## [WORK INSTRUCTION]
Please copy exactly every line from the one that contains "Prescription (75, 1291)" to the end of the data below, with both ends included and no other lines.

Segment Start: SOURCE DATA

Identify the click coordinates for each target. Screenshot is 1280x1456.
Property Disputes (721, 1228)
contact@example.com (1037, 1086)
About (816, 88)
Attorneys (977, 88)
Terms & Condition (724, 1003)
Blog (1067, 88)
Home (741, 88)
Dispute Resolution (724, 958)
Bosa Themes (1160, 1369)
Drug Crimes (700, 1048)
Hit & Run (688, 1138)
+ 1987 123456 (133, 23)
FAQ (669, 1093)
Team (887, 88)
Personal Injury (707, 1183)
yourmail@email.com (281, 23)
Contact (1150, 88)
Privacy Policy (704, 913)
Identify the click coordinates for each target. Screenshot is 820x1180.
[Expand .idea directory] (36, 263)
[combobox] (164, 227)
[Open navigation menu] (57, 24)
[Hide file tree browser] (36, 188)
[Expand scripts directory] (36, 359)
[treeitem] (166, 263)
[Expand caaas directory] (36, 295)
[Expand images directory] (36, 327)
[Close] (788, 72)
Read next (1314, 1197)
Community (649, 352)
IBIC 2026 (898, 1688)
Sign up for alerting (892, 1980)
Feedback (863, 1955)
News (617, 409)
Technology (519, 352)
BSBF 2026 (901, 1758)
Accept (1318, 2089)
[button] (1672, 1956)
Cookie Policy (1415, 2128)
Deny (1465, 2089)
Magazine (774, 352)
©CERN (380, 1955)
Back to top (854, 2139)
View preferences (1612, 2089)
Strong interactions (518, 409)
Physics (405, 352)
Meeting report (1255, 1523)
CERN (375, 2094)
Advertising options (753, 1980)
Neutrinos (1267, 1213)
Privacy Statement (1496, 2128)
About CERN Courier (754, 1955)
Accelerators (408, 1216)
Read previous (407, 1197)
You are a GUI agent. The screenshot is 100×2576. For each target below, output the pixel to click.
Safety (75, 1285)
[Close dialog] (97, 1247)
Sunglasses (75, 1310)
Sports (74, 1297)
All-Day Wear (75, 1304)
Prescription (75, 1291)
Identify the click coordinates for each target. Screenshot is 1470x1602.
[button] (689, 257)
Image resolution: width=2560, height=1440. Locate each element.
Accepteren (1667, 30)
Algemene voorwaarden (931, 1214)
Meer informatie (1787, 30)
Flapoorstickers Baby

Segment End: SOURCE DATA

## [RESULT OF THIS TASK]
Prescription (75, 1291)
Identify the click coordinates for each target. Screenshot is 1470x1602.
[button] (689, 257)
Image resolution: width=2560, height=1440. Locate each element.
Accepteren (1667, 30)
Algemene voorwaarden (931, 1214)
Meer informatie (1787, 30)
Flapoorstickers Baby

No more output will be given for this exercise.